Doch auch den katholischen Pfarrer im Beziehungsdreieck zwischen einem Flüchtling, den er bei sich aufgenommen hat, und den Dorfbewohnern in der Kneipe zeichnet die Autorin feinfühlig nach. Sie schafft es hervorragend, für die verschiedenen Typen ihrer oft sehr drastischen Krimis ganz unterschiedliche Sprachebenen zu finden. Und sie widmet ihre Kurzkrimis ganz unterschiedlichen Typen und Milieus.

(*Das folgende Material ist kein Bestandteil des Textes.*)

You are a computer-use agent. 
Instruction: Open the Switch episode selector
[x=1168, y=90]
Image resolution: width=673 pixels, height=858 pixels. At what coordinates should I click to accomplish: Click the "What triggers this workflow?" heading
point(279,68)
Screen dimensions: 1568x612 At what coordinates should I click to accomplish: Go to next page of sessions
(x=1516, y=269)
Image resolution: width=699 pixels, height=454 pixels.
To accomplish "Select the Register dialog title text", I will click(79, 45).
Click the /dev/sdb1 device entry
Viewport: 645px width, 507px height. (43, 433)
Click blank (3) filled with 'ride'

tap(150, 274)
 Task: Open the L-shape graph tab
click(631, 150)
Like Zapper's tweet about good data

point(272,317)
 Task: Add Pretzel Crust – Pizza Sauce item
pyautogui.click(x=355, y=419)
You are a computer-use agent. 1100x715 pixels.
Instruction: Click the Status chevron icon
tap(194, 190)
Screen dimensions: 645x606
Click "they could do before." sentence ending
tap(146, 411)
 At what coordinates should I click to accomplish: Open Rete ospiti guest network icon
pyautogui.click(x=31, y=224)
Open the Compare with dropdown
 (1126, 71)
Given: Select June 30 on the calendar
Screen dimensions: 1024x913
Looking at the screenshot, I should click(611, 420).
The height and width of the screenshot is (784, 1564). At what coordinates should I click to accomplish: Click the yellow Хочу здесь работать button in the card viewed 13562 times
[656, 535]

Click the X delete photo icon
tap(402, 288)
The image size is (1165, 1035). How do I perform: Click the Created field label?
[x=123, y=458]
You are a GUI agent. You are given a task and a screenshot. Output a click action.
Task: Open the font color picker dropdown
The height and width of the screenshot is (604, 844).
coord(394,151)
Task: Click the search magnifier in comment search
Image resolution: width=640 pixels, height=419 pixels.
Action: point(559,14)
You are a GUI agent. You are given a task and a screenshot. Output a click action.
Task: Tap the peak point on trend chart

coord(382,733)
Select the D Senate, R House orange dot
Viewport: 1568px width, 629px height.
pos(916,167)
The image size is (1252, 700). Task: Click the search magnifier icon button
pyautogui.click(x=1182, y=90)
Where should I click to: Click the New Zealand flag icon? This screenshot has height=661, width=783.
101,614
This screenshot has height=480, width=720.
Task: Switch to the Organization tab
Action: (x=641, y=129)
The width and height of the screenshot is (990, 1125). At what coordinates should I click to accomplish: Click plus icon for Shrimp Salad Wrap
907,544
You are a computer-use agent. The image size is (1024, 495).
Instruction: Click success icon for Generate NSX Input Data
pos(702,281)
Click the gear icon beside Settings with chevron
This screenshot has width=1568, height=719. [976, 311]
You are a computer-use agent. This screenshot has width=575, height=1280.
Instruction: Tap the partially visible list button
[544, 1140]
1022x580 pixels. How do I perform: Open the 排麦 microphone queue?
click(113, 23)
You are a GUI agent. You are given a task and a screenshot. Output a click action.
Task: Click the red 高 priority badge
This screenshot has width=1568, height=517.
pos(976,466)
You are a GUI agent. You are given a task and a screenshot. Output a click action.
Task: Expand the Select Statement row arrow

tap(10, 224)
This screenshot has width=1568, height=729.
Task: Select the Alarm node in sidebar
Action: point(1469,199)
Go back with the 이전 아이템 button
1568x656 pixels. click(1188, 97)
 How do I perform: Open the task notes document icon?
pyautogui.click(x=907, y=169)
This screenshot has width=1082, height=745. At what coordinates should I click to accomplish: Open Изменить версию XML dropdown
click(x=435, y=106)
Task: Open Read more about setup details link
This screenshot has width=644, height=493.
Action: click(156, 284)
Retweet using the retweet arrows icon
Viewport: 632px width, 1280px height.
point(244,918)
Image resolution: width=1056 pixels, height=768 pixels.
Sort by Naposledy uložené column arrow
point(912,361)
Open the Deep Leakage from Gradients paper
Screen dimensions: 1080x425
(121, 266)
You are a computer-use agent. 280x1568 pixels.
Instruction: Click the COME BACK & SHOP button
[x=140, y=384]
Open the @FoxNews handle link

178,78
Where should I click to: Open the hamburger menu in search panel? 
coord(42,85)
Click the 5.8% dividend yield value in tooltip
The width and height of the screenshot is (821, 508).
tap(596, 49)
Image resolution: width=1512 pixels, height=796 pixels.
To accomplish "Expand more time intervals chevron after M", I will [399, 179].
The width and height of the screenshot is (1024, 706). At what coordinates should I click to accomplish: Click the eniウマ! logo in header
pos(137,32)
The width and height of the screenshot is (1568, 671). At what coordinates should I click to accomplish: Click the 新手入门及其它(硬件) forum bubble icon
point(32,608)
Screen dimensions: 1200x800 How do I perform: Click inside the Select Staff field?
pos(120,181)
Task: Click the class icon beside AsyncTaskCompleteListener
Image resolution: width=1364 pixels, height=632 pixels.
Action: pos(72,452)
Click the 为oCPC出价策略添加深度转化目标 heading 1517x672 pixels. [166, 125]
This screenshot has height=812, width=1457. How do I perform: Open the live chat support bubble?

Die Freizeittipps machen Lust darauf, sich auch einmal neue Ecken des Bergischen Landes anzusehen. Die Leverkusenerin Regina Schleheck versucht, das Prägende jeden Ortes zu entdecken, erklärt die Herkunft und Geschichte von kleineren Weilern und großen Städten ebenso wie Sehenswürdigkeiten und das kulturelle Angebot. Was dabei fehlt, sind eine Übersichtskarte sowie ein Inhaltsverzeichnis. Wer im ersten Krimi auf die auffällig nummerierten Orte und Sehenswürdigkeiten stößt und etwa nachgucken will, was eigentlich die „Wütende Wanze“ ist, läuft erst einmal ins Leere. Jeweils im Anschluss an die Krimis werden dann die dazugehörenden Orte beschrieben. Wenn dort jedoch wiederum auf weiter hinten liegende Orte verwiesen wird, hat der Leser Mühe, diese zu finden. Wer die 378 Seiten jedoch der Reihe nach liest, erfährt viel über das Bergische Land.

Regina Schleheck: Mörderisches Bergisches Land. 11 Krimis und 125 Freizeittipps, Gmeiner Spannung, 13 Euro.